Remember that scene in The Lion King when Rafiki says, "It is time" and goes all baboon-loony about Simba claiming his throne? So, that's where I am these days.

It is time to get back to the pleasure that is putting my words into a computer and seeing what comes out of them. I've neglected my writerlife for too long now. I thought about starting a few different blogs with different themes - one place for family life reflections, another for teaching perspectives, still a third for my "work" with Voyagers in Adolescence - but here's the thing: all of those are inseparable parts of this chick. So, if you're here, be prepared to never know what to expect.

It is time to assess my priorities and time expenditures. Time is so precious, and here on the first of July already, I am sensing the wasted hours so far this summer - just sitting, watching tv, thinking about getting up and doing something, and lordhavemercy the social media obsessing. The most accomplished I've felt all summer was the day I entertained myself by making a "ta-dah" list (on twitter, like a dork) instead of a "to-do" list. But it's time to make the occasional list of tasks that must be handled. It's entirely too easy to neglect my responsibilities or to pawn them off on the other people who share my life. It's even easier to neglect the responsibility to use the gifts I know I've been given. If you would, please, be patient with me and recognize that, more often than not, this blog will be random and nonsensical, very drafty, and largely unimportant. But it will exist. I will work out the kinks of making it part of my routine to share thoughts with you and let you decide if they mean anything. I know I need to develop a writing discipline. I also need to get back in touch with the other talents and/or passions that have been too long dormant. So don't expect this to be my only creative outlet!

It is time to awaken and behold all the majesty that this life holds. I can't help it that I was born a chronic optimist and that finding silver linings seems to be one of those gifts I mentioned. I don't have time for negative energy in my space, whether I create it or it surrounds me. It's high time I focus on shifting what I can and separating from what I can't shift. Mine is a charmed life, and I want to live grateful for it.
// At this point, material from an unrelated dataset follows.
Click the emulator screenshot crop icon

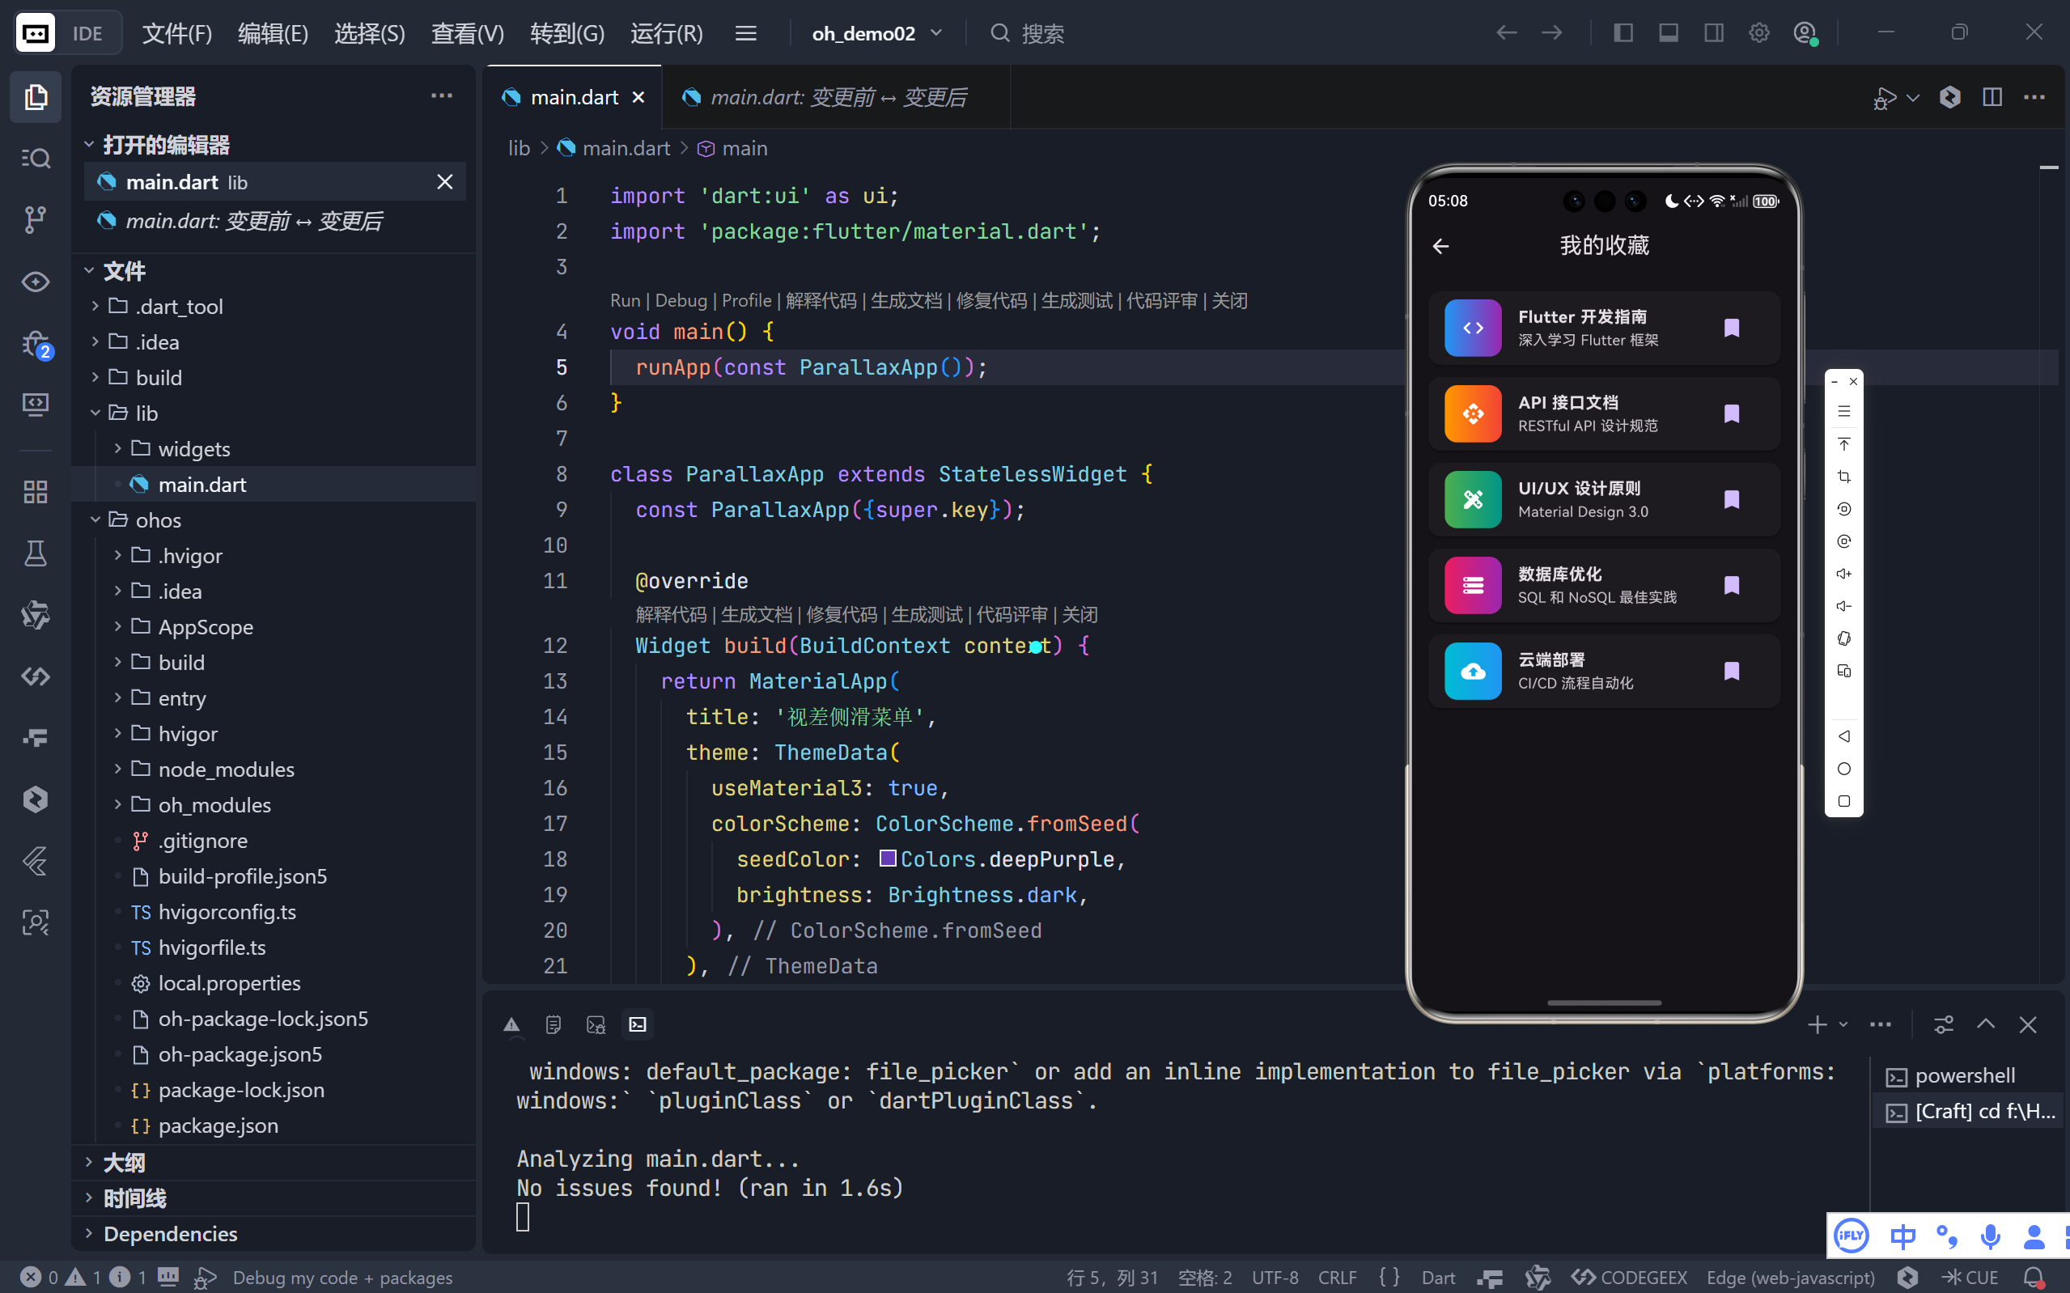[1843, 476]
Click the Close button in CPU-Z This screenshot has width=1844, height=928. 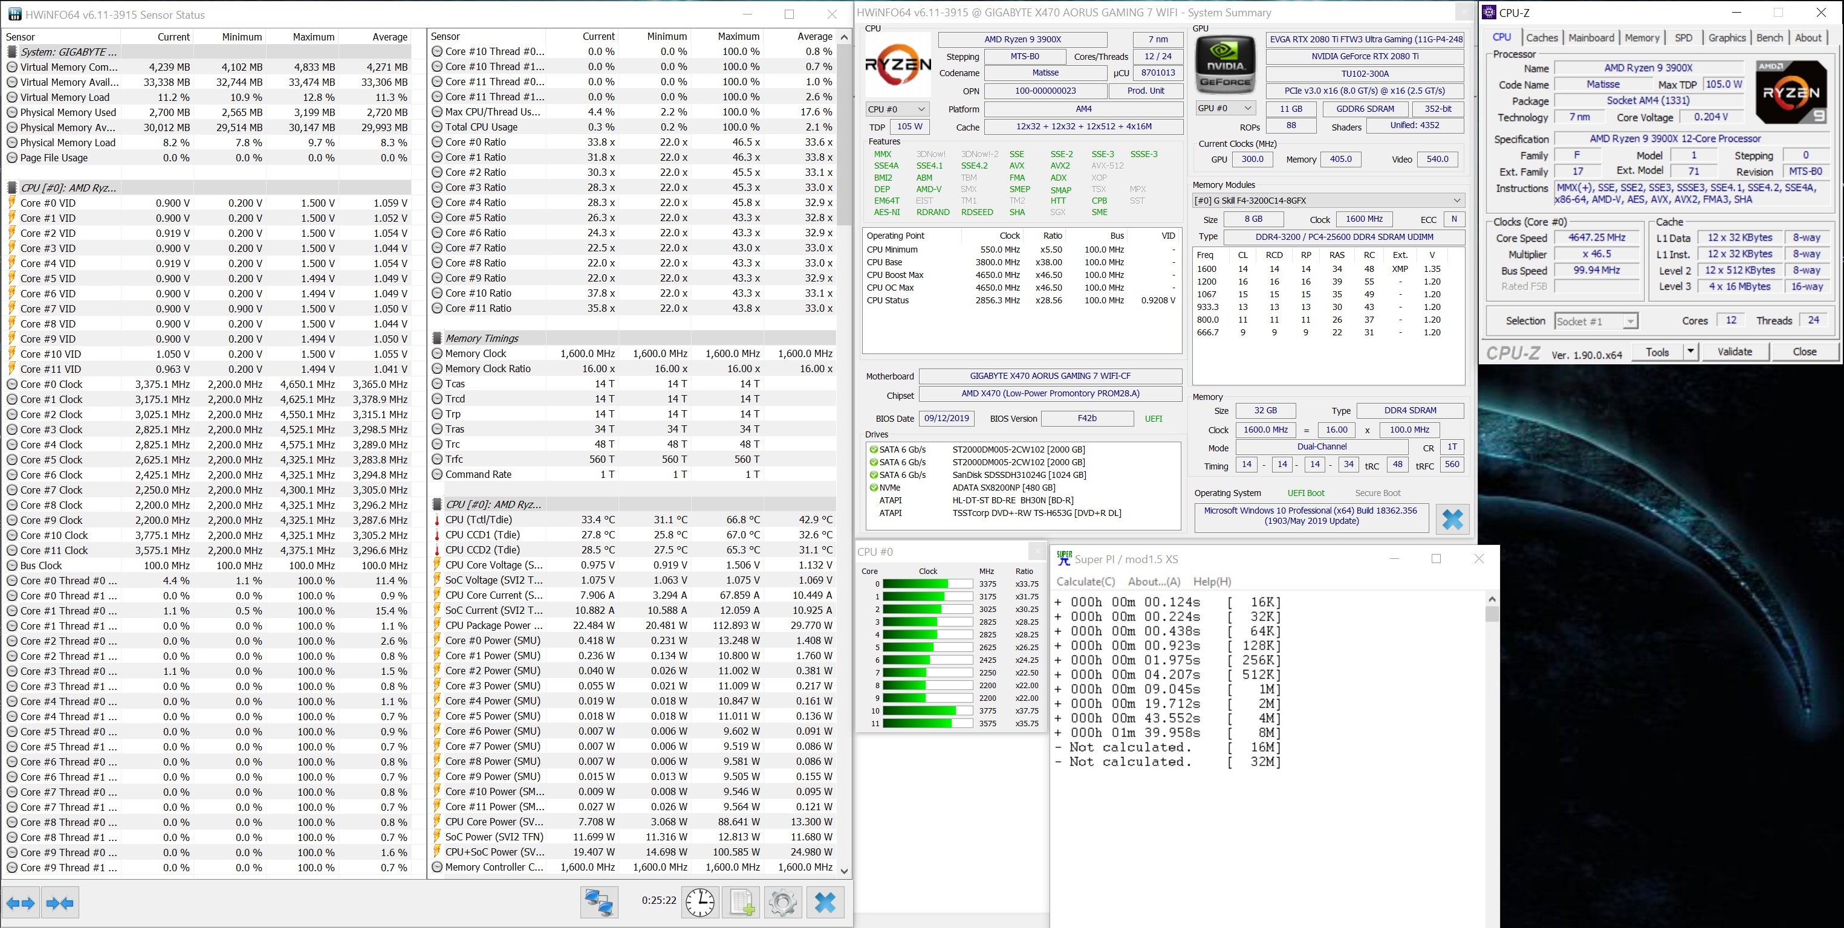(x=1804, y=351)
So, I'm in the saddle again, heading somewhere bound to be beautiful, hoping you'll join in the journey on occasion. I'm a glutton for attention and praise, but also a big fan of honesty. Comment, people. Interact with me. If I say something stupid, challenge me. If something here resonates, tell me your story. We all need to connect in real ways about real life. It is time.

Saturday, May 26, 2012

Oh, my blogness.

Holy cow. I popped in on my blog for the first time in foooor-eeeeeev-eeeeeerrrrrr (what movie was that? Sandlot?) and the whole stinkin' thing has changed. I don't even know or remember what I thought I was going to write about, as I am so freaked out by the new format I am seeing right now. Yikes! Learning curve alert! Woooop! wooop! I am going to a two-day workshop on google apps in early June. Maybe I'll get some super secret blogger tips then. Heck, I don't even know how to customize my layout - I just use one of the templates google gave me - so maybe at the very least I'll figure that out. But I'm guessing I'll learn more about synchronizing calendars and sharing docs and all that. Either way, I have always considered myself reasonably tech savvy, but lately I am seeing how dusty and rusty I've become. Working with kids makes me realize how easily they can comprehend and adapt to the torrent of technology that pummels their generation. I know I can count on them to help each other (and me) figure out all the tricks that make using applications easier. This is a good thing. But I marvel at how few of their parents respond to (or even check) their emails - would they ever join an edmodo board? Or comment on a blog their kid kept? Or are they also overwhelmed by all the screen-time in our lives? If I were to position myself (and grow into the practice) as a 21st Century Literacy teacher, requiring lots of digital thinking alongside story times and conversations and handwritten journals, would the parents be inspired to grow with their kids? OR would they be out of the loop? Where do I draw the line? A few Saturday morning thoughts I had no intention of having, I guess... More soon.